The expulsion of the population of Diego Darcia in the 1960s by the Wilson government received almost no press coverage.
Their homeland is now an American nuclear arms dump and base from which US bombers patrol the Middle East.
In Indonesia, in 1965/6, a million people were killed with the complicity of the US and British governments: the Americans supplying General Suharto with assassination lists, then ticking off names as people were killed.
"Getting British companies and the World Bank back in there was part of the deal", says Roland Challis, who was the BBC's south east Asia correspondent.
British behaviour in Malaya was no different from the American record in Vietnam, for which it proved inspirational: the withholding of food, villages turned into concentration camps and more than half a million people forcibly dispossessed.
In Vietnam, the dispossession, maiming and poisoning of an entire nation was apocalyptic, yet diminished in our memory by Hollywood movies and by what Edward Said rightly calls cultural imperialism.
In Operation Phoenix, in Vietnam, the CIA arranged the homicide of around 50,000 people. As official documents now reveal, this was the model for the terror in Chile that climaxed with the murder of the democratically elected leader Salvador Allende, and within 10 years, the crushing of Nicaragua.
All of it was lawless. The list is too long for this piece.
Now imperialism is being rehabilitated. American forces currently operate with impunity from bases in 50 countries.

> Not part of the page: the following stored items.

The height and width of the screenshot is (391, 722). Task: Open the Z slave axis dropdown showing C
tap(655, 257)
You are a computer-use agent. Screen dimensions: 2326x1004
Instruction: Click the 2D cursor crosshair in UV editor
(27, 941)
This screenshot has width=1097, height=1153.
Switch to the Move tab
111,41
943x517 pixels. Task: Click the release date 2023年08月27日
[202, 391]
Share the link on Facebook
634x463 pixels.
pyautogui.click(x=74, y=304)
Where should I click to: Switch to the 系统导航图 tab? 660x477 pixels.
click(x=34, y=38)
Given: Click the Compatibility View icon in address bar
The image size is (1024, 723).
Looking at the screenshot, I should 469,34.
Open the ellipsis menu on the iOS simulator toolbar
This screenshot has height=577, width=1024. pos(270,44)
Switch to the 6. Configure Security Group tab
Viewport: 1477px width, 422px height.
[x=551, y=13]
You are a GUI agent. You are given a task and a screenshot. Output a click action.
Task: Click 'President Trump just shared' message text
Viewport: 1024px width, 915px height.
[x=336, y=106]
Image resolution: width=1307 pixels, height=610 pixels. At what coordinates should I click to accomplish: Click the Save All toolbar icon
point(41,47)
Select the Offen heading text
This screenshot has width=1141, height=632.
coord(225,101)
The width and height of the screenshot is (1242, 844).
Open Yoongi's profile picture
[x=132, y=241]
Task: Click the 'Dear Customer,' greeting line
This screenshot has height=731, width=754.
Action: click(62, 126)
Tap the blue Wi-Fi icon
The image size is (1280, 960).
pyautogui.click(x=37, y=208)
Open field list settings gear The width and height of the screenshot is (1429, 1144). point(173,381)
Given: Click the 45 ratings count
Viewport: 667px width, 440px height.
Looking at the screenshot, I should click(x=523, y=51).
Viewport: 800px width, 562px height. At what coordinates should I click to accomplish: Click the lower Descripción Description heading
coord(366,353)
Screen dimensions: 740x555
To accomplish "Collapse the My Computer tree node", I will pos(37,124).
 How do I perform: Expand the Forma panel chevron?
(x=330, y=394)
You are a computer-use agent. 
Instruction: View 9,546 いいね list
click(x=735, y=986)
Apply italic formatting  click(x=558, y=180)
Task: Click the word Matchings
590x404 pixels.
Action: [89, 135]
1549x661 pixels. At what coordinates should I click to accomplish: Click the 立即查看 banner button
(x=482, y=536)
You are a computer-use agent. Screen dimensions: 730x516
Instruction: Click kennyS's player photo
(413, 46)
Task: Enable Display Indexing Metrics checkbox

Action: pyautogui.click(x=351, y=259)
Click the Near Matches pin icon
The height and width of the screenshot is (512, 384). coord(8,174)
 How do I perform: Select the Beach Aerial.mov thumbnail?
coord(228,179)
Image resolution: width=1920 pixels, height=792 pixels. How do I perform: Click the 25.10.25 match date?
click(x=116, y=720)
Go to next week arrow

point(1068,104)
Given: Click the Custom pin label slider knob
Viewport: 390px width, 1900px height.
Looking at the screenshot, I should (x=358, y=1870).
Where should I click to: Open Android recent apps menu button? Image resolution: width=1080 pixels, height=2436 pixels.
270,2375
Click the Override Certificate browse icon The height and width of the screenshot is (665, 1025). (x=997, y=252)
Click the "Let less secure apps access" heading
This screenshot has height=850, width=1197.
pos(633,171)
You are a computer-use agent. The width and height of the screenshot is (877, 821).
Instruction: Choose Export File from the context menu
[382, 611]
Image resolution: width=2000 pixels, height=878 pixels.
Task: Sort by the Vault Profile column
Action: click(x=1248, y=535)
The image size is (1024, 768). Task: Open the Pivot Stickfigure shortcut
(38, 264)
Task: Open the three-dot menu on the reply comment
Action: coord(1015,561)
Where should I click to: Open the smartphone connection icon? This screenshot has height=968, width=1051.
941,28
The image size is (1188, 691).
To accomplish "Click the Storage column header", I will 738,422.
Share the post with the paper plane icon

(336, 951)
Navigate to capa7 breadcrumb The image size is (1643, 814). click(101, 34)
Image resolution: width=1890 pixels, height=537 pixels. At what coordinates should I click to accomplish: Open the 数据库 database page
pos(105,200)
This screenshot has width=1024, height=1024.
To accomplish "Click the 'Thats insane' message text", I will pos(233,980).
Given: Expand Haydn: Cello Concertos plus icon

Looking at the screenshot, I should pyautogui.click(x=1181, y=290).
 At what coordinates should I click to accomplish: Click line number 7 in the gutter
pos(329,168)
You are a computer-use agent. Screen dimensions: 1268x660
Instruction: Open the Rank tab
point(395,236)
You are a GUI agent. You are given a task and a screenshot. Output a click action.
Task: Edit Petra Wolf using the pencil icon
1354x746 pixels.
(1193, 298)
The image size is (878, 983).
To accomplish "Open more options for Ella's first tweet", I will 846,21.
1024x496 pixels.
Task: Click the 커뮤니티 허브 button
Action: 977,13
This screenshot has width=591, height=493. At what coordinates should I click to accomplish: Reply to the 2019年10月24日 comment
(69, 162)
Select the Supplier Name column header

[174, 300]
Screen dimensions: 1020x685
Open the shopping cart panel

"Full spectrum dominance" is Washington's clearly stated aim.
Read the documents of the US Space Command, which leaves us in no doubt.
In this country, the eager Blair government has embarked on four violent adventures, in pursuit of "British interests" (dressed up as "peacekeeping"), and which have little or no basis in international law: a record matched by no other British government for half a century.
What has this to do with this week's atrocities in America? If you travel among the impoverished majority of humanity, you understand that it has everything to do with it.
People are neither still, nor stupid. They see their independence compromised, their resources and land and the lives of their children taken away, and their accusing fingers increasingly point north: to the great enclaves of plunder and privilege. Inevitably, terror breeds terror and more fanaticism.
But how patient the oppressed have been.
It is only a few years ago that the Islamic fundamentalist groups, willing to blow themselves up in Israel and New York, were formed, and only after Israel and the US had rejected outright the hope of a Palestinian state, and justice for a people scarred by imperialism.
Their distant voices of rage are now heard; the daily horrors in faraway brutalised places have at last come home.
* John Pilger is an award-winning, campaigning journalist.